RF: It came from a few different places. I have a twin sister, so I know how special that connection is. I also know how hard it is to be apart now that we’re adults and live in different locations. When I was Eliza’s age, I, too, was interested in reptiles and amphibians. I wanted to be a herpetologist until a frog dissection in seventh grade made me realize I could never stand to cut the creatures open. I really did find a dead baby turtle the way Eliza did in the story. I, too, placed it in a bowl of water, hoping it might spring back to life, which, of course, didn’t work. I still have that small turtle in a specimen box on a bookshelf at home, so it served as inspiration.
PL: What was the most challenging aspect of writing this story?
RF: The ending. This is true of most stories I write. I wanted a resolution—for Eliza to experience at least a small moment of comfort. But I also wanted it to feel realistic and still be surprising. I knew Mrs. Wright couldn’t provide Eliza with what she needed, so I had to try out other scenarios.
PL: How long did it take you to complete this story?
RF: It took me about a month to complete a full draft in which all the scenes were working together. After that, I went through more revisions. I’m always working on more than one project at once, so I was able to set the story aside for a while and come back to it with a fresh perspective.
PL: I had never heard of a mudpuppy before reading your story. Have you ever caught one?
RF: I haven’t. But I have spent a lot of time poking around in ditches and ponds looking for one. I figured it was time to catch one in a story.
PL: The owl scene at the lake is so lovely. Did you ever witness such a scene?
RF: I haven’t. I’ve walked around ponds at night and seen bats skimming the surface for insects, so I could imagine an owl flying in. My sister and I have a tandem kayak, so I’ve been kayaking, and I’ve seen bald eagles from a kayak before, but not an owl catching a bat.
PL: What do you think happens to the main character and Jody after the story ends?
RF: I have ideas on this since I’m following the characters through a novel, but I don’t want to state specifics since I’m still working on revisions of the book. I do have another story about Eliza up at Hunger Mountain’s website.
PL: Did you ever volunteer at an old folks home?
RF: No.
PL: The events in this story happen in an afternoon, how did you decide to come up with this structure for the story?

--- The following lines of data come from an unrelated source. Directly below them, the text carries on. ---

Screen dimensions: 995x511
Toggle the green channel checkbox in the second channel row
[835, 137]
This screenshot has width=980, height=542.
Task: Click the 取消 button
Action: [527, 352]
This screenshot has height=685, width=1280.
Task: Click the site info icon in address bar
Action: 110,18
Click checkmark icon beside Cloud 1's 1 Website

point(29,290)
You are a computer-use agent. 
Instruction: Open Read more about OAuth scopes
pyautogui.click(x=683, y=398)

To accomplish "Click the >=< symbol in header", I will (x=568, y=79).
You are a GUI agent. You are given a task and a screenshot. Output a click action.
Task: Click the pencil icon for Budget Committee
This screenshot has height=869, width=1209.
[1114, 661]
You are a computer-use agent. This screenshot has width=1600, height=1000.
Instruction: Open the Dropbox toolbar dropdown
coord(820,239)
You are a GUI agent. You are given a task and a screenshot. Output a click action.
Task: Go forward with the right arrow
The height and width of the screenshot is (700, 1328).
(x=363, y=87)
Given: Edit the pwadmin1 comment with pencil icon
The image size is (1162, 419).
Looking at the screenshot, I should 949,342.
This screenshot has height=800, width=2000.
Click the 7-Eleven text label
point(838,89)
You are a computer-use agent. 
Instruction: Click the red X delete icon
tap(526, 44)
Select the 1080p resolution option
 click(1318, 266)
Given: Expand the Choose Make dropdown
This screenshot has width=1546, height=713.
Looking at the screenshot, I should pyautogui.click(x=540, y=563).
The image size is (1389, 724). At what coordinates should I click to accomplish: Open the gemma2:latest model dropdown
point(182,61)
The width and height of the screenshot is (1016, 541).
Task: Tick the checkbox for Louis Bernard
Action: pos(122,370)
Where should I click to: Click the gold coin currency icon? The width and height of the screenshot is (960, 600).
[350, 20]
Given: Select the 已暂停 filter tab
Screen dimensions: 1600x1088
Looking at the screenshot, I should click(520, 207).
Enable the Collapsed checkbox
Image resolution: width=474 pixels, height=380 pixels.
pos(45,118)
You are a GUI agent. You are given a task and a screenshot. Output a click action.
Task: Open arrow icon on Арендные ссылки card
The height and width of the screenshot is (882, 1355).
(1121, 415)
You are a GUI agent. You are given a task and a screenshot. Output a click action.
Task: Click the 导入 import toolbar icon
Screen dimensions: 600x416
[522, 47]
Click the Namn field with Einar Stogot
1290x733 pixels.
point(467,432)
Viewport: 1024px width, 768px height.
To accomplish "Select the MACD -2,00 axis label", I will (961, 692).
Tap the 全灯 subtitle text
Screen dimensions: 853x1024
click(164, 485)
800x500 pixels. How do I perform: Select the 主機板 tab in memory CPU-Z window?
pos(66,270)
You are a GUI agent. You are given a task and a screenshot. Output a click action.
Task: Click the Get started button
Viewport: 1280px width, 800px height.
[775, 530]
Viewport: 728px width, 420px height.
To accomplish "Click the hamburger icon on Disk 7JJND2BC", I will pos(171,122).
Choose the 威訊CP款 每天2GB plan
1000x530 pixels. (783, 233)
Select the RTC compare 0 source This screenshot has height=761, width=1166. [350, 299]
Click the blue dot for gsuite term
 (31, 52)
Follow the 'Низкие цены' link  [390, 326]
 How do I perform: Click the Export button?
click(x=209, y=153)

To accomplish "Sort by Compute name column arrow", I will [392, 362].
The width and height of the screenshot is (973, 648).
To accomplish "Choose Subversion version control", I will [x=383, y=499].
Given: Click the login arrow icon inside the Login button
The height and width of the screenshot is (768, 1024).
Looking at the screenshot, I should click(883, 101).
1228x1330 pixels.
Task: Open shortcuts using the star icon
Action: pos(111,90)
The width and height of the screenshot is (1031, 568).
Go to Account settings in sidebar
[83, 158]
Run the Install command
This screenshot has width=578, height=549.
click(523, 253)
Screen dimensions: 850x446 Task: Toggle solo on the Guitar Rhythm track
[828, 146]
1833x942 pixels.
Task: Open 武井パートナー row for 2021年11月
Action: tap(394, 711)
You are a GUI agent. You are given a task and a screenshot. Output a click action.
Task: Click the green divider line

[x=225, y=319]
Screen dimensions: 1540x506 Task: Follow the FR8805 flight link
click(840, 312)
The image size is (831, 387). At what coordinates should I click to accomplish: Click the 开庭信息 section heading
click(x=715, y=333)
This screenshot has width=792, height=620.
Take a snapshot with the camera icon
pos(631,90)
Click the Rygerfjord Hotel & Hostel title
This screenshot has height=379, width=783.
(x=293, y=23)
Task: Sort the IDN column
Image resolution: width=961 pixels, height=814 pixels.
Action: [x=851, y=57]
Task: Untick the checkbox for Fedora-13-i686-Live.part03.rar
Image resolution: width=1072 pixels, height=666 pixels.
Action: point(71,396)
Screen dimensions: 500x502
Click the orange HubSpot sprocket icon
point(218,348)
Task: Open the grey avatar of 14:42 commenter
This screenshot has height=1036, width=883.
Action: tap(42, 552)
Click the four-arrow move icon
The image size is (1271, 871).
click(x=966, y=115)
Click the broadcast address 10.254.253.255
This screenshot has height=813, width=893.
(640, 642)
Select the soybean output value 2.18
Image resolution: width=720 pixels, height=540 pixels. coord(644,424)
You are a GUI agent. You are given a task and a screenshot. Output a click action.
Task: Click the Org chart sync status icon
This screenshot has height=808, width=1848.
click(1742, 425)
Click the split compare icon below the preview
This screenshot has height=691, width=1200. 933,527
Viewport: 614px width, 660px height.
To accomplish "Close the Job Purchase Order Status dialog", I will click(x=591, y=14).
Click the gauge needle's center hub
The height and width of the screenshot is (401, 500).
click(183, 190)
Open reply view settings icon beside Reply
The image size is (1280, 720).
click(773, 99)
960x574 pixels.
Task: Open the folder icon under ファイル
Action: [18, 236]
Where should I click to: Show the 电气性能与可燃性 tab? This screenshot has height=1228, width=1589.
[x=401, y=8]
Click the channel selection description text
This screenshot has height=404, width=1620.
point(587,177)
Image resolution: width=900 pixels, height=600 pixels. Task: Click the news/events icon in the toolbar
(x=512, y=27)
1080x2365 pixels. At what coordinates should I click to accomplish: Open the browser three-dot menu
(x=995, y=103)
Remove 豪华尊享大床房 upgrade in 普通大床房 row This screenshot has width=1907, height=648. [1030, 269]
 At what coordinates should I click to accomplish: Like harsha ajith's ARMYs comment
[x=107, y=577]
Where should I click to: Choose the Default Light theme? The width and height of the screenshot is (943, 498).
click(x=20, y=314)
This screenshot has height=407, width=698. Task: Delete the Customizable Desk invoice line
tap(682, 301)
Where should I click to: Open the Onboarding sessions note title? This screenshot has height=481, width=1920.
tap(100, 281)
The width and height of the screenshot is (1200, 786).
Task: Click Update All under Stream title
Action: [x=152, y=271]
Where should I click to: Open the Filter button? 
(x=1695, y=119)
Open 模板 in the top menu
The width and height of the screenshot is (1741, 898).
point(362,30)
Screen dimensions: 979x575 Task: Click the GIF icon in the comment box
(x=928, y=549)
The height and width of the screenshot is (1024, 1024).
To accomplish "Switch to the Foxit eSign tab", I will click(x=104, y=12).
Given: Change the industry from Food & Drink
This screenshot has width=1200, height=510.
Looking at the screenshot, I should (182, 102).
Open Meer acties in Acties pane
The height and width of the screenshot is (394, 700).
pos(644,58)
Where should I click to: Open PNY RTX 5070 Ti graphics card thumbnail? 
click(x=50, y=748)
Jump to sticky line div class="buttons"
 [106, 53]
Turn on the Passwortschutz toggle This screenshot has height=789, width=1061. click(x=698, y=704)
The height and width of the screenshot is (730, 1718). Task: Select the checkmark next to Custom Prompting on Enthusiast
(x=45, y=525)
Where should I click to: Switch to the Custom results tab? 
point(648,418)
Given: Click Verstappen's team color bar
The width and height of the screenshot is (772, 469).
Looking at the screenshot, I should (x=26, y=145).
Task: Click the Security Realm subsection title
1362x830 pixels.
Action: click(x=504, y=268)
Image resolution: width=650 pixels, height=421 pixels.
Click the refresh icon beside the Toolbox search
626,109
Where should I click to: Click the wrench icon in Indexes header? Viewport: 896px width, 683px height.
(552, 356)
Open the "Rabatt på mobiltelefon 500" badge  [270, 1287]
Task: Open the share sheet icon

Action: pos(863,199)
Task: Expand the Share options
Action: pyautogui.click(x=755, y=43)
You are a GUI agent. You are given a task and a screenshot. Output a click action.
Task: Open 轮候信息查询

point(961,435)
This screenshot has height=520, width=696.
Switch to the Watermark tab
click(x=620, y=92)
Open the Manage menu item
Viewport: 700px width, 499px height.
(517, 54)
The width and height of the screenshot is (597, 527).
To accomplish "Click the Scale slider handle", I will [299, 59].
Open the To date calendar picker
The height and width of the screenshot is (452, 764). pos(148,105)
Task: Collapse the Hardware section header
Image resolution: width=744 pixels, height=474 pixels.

RF: It wasn’t a conscious decision that I had from the beginning. The story happened to turn out that way. I always start with a clear conflict and then follow the character through that conflict. As I wrote this story, it became clear that Eliza’s conflict could reach a resolution by the end of the afternoon.
PL: What are you working on now?
RF: I’m working on a YA novel that focuses on the characters from the story, Eliza and Jody. Most of the novel, as it stands right now, is from Eliza’s point of view, but there are also a few sections from Jody’s point of view.
PL: What is the best bit of advice about writing you have ever received?
RF: Have fun with it. This isn’t to say writing isn’t hard work. It is. You have to be determined and spend a lot of time working at it. But if you’re going to devote yourself to writing, then you might as well choose to write stories that interest you and excite you. If you find yourself laughing out loud and having a good time while you write, well then there’s a decent chance the reader will have a good time reading it.